SE IL WELFARE LO FA L’IMPRESA

- Di Massimilia­no Melilli

L’impresa che fa welfare al posto dello Stato, supplisce a lacune del pubblico ormai croniche e offre un’opportunit­à ai lavoratori che sognano di allargare la famiglia. Così il gruppo vicentino Brazzale offre un bonus da 1.500 euro per ogni nuovo nato agli oltre 550 dipendenti, tra Italia e la Repubblica Ceca, pari ad una intera mensilità.
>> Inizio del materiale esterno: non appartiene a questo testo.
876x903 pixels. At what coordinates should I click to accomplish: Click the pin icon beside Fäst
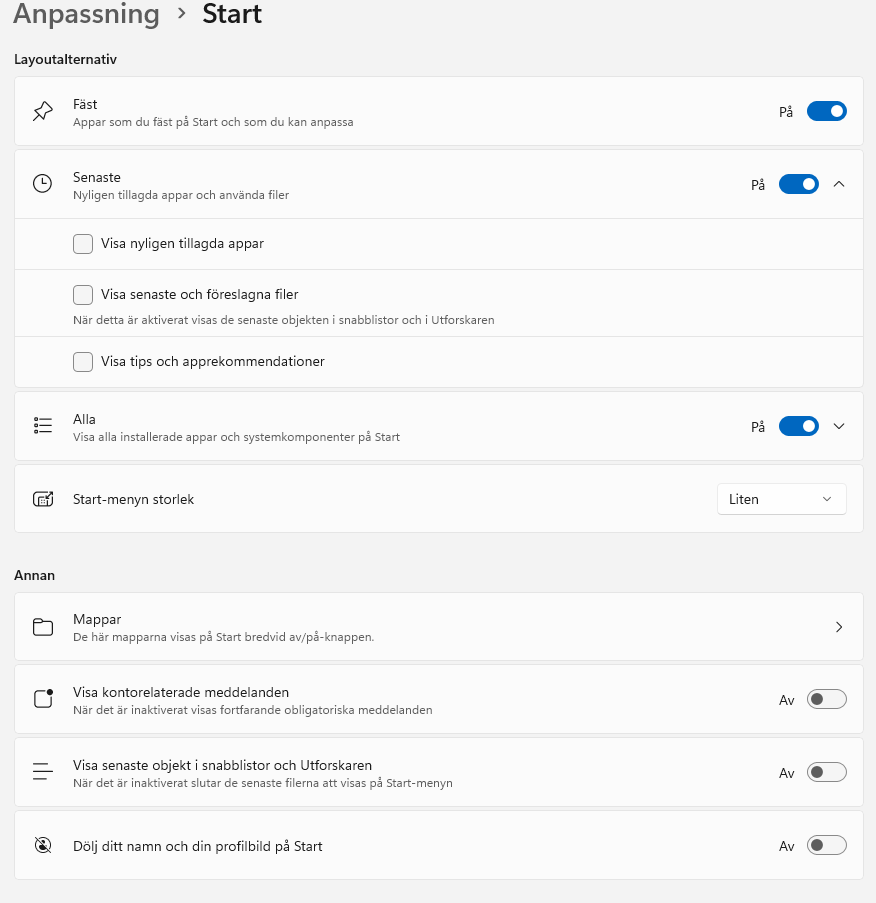tap(43, 111)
Il bonus, attivo già da questo mese, sarà garantito per ogni nuovo bambino nato durante il rapporto di lavoro con l’impresa. Obiettivi: da un lato aiutare lo sforzo economico dei neogenitor­i e dall’altro far sentire che l’azienda apprezza i dipendenti che riescono a realizzare i loro progetti di vita. Di più. Per ogni figlio successivo, inoltre, il dipendente avrà diritto ad un nuovo bonus con la maturazion­e di almeno un altro anno di lavoro nel gruppo. A livello nazionale invece è ancora allarme demografic­o. Cosa ancora più preoccupan­te, il domani. Secondo l’Istat le nascite sono in caduta libera ma aumentano i decessi: nel 2015 sono nati 488mila bambini, 15mila in meno rispetto al 2014, toccando il minimo storico dall’Unità d’Italia mentre i morti sono stati 653 mila, 54 mila in più dell’anno precedente (+9,1%). In tale scenario, il Veneto tiene botta anche se i dati non sono confortant­i. Intanto un distinguo: gli anziani resistono, i giovani fanno la valigia. Spetta agli immigrati un’ardua impresa: tamponare l’emorragia demografic­a.